═══ Supplied entries ═══

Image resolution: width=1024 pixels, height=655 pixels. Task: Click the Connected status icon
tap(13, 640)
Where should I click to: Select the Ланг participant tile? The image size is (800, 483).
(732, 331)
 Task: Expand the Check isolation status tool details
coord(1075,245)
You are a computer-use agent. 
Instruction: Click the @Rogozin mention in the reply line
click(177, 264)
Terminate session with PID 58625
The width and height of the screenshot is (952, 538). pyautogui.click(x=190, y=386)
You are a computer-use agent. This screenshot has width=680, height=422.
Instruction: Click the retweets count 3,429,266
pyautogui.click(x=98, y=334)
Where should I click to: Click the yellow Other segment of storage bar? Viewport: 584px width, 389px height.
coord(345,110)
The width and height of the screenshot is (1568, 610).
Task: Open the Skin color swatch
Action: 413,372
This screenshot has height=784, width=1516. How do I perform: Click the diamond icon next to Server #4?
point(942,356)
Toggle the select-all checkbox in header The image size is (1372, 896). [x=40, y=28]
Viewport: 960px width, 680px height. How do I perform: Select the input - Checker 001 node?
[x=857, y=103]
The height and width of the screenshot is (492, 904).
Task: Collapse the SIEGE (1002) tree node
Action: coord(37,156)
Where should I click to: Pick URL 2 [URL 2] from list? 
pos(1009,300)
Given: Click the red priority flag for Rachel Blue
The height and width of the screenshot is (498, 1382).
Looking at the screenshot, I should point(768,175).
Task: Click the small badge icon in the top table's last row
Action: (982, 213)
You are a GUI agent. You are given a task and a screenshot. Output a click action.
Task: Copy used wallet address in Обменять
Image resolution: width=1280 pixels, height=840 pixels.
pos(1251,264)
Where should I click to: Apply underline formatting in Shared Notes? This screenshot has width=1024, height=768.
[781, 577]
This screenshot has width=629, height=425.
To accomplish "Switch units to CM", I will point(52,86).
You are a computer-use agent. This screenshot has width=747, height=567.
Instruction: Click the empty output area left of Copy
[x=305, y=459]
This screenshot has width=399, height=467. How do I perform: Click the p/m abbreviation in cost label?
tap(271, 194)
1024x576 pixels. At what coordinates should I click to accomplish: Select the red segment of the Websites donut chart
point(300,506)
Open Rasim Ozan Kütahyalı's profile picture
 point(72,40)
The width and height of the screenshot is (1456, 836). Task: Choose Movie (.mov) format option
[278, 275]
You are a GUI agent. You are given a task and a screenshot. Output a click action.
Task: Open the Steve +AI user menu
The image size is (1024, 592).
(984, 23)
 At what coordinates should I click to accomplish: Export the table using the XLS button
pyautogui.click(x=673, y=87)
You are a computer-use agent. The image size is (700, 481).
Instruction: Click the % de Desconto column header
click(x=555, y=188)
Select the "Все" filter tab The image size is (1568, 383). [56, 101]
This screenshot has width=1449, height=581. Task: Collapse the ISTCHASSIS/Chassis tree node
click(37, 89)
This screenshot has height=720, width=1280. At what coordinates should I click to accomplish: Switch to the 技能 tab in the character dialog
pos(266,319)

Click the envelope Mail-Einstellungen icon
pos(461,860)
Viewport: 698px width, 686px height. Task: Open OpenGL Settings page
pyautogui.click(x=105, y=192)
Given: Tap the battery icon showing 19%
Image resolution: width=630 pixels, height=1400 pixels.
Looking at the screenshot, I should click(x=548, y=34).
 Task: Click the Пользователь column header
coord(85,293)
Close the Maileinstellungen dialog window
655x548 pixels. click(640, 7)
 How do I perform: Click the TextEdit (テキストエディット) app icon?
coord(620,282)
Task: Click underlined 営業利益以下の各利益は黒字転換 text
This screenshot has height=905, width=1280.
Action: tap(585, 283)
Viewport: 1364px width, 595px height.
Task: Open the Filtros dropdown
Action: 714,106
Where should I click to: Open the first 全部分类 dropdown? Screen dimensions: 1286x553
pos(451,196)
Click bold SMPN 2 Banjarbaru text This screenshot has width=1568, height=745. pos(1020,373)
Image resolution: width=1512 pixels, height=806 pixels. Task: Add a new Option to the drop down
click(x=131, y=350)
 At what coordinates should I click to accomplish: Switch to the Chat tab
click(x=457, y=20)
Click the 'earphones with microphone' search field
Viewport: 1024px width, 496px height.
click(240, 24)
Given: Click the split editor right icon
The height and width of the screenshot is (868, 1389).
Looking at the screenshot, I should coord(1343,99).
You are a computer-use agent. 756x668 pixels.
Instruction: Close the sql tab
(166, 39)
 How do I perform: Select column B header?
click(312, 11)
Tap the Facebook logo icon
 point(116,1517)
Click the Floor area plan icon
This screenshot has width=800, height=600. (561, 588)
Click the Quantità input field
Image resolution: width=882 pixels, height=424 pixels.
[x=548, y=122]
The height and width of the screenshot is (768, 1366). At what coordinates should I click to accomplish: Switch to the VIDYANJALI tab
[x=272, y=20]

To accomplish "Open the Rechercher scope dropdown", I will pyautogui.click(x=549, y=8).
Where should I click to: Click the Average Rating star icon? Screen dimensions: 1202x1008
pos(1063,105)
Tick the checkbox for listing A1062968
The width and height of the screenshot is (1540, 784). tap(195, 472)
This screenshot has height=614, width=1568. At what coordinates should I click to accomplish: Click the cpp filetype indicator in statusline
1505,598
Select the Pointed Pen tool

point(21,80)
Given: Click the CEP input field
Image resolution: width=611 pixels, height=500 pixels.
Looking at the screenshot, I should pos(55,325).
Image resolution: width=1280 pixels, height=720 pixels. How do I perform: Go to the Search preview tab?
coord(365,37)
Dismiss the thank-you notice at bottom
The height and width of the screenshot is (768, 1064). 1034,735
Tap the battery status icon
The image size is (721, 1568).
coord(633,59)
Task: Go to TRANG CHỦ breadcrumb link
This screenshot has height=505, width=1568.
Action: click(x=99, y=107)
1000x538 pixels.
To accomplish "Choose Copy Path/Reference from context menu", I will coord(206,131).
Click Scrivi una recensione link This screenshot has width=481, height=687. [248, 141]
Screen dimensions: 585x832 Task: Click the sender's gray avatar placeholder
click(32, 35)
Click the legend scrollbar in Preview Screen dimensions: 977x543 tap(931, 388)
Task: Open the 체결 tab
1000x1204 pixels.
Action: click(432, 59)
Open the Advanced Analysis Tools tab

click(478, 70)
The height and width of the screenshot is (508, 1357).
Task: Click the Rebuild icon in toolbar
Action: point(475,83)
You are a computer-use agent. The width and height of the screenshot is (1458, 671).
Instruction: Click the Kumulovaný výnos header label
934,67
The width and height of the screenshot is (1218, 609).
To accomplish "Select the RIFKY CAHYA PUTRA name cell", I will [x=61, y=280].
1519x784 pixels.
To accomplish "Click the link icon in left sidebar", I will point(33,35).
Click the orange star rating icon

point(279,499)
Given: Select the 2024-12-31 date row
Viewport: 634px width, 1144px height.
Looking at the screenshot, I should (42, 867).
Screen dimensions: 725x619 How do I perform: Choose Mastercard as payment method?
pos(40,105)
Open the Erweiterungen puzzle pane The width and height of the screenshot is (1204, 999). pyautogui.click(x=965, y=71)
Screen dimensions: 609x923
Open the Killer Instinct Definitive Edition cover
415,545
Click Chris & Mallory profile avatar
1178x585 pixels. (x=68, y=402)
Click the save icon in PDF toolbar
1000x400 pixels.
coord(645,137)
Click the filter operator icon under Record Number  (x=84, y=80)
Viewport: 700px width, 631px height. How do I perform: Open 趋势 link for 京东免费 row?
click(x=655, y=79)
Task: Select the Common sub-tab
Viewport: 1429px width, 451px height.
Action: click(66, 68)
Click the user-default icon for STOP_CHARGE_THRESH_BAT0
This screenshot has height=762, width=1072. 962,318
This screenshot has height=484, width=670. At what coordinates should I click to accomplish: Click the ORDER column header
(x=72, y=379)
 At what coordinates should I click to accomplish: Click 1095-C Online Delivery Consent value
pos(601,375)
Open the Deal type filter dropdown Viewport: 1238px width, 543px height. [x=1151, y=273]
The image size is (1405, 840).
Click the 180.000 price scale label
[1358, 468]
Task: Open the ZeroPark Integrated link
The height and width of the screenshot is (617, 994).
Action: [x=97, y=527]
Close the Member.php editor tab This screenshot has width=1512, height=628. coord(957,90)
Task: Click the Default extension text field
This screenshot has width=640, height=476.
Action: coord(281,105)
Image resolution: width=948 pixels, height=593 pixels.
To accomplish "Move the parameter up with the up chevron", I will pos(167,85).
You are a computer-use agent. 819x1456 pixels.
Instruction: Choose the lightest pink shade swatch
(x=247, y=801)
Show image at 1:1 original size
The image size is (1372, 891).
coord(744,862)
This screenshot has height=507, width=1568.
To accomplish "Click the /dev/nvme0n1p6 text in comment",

═══

What is being asked => Reprint exactly the lines above that start at the one with "Open the Advanced Analysis Tools tab" and end at the one with "1519x784 pixels.", keeping both and adding none.

Reply to the task =>
Open the Advanced Analysis Tools tab

click(478, 70)
The height and width of the screenshot is (508, 1357).
Task: Click the Rebuild icon in toolbar
Action: point(475,83)
You are a computer-use agent. The width and height of the screenshot is (1458, 671).
Instruction: Click the Kumulovaný výnos header label
934,67
The width and height of the screenshot is (1218, 609).
To accomplish "Select the RIFKY CAHYA PUTRA name cell", I will [x=61, y=280].
1519x784 pixels.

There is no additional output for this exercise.